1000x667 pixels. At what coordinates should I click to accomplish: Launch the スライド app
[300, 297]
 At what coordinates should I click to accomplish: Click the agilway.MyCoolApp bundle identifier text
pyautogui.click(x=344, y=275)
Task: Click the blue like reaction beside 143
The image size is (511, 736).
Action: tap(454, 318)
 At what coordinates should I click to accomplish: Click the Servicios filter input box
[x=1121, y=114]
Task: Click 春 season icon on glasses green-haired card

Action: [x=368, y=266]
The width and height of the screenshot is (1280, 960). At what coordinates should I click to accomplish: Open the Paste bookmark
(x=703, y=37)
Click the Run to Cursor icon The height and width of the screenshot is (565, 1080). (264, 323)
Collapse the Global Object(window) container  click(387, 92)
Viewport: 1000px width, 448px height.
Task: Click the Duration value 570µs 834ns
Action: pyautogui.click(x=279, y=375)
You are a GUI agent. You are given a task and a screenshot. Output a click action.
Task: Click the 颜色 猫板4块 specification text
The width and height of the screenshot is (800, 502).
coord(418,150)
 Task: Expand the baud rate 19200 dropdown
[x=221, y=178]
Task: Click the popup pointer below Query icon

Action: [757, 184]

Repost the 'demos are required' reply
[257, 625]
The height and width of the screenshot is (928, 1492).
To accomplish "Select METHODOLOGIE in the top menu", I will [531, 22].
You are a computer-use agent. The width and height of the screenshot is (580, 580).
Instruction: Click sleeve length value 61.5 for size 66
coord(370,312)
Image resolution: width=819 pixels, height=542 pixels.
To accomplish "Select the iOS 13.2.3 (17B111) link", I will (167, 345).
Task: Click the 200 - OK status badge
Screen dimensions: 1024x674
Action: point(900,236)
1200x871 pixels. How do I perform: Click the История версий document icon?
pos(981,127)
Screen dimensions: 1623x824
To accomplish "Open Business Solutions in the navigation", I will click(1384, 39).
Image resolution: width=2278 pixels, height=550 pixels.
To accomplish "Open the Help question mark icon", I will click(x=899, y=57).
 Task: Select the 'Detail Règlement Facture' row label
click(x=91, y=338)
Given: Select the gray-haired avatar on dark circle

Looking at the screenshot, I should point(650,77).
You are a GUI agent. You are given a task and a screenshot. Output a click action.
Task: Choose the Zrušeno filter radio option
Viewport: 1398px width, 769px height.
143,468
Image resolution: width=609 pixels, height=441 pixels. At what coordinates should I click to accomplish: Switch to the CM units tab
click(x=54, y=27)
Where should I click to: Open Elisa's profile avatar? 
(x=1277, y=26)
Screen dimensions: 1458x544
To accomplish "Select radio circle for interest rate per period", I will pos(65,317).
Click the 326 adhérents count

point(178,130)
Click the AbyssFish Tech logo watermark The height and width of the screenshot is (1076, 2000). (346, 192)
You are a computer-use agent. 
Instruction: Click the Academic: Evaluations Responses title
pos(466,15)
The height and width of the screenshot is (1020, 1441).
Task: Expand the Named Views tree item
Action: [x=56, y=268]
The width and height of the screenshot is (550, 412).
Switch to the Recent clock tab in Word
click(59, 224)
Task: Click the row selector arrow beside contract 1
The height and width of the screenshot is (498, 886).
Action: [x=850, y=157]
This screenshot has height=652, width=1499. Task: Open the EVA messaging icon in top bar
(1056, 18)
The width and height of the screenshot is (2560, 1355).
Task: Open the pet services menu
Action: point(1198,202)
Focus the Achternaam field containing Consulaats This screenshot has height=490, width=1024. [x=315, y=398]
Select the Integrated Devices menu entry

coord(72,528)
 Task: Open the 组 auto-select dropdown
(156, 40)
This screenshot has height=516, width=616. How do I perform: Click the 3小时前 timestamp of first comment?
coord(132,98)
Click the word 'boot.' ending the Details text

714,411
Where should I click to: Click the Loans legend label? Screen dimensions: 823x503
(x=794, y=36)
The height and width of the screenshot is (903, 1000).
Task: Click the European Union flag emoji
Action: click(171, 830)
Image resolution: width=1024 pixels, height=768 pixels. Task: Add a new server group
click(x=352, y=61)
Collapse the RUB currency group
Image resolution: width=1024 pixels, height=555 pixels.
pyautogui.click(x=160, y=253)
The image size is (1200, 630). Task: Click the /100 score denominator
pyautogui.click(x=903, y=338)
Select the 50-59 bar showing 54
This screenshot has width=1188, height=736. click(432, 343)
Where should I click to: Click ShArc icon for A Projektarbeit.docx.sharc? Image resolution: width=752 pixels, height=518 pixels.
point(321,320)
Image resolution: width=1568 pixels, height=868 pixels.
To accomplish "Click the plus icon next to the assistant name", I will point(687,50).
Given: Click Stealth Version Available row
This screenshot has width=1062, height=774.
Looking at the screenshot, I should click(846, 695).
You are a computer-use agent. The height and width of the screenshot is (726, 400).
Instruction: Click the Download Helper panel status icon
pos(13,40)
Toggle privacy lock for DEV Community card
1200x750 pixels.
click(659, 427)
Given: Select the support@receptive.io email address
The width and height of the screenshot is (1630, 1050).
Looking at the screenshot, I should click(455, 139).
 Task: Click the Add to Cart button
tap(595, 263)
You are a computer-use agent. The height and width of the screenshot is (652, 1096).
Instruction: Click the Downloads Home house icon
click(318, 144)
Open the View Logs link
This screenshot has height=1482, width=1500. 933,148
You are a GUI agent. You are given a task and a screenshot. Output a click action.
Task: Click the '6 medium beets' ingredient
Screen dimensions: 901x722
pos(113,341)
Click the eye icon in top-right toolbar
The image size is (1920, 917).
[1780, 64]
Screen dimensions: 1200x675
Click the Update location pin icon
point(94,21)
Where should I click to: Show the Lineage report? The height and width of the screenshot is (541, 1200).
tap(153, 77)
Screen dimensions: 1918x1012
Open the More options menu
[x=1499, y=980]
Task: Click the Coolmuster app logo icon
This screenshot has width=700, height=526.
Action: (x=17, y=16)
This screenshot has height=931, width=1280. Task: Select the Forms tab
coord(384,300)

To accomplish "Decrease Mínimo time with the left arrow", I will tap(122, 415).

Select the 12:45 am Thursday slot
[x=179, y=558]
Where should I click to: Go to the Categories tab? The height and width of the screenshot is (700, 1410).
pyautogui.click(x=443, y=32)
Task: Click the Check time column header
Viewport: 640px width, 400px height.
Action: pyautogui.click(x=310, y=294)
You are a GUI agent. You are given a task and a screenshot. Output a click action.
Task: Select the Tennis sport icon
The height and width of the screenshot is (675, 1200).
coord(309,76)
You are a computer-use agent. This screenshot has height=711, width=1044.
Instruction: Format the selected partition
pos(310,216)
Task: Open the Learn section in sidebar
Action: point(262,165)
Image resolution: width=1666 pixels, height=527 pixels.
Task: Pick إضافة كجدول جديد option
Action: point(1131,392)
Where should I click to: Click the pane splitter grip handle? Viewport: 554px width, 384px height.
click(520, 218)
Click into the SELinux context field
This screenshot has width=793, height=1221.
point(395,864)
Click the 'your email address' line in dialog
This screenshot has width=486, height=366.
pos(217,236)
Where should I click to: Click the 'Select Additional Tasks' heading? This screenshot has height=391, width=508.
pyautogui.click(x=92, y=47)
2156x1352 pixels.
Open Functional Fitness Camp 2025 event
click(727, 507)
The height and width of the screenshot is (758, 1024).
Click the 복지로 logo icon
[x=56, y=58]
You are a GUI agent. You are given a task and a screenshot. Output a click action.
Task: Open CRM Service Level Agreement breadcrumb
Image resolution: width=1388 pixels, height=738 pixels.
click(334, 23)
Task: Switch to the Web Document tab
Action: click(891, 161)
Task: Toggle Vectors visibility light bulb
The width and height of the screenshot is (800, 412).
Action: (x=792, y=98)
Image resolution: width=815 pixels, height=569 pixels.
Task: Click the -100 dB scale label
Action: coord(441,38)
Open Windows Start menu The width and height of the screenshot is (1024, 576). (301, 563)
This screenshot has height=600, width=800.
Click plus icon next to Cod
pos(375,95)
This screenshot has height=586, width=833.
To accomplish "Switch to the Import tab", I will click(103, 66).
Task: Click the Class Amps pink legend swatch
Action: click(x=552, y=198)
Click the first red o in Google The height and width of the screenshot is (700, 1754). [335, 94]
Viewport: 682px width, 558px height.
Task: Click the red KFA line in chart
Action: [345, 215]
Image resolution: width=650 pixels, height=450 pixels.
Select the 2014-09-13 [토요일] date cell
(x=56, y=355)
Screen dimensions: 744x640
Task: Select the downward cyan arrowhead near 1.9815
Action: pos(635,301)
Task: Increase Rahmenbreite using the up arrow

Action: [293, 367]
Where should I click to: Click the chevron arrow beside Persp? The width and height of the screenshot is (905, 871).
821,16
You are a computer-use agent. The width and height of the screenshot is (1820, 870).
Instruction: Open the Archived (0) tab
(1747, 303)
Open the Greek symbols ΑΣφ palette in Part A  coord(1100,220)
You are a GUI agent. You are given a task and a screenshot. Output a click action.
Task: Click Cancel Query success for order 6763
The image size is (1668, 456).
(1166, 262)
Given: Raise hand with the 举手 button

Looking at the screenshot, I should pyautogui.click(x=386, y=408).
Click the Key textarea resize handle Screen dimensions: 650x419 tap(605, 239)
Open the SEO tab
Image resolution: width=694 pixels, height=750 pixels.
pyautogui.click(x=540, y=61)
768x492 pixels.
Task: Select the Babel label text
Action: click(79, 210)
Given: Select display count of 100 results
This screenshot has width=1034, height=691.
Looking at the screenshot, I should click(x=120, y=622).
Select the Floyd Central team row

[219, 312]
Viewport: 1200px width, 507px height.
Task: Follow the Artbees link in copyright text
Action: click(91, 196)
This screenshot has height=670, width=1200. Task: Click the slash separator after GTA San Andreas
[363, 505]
-----
### What you need to do
Of the lines in the listing above, count those containing the word "radio", and state the count alone.

### Solution to the exercise
2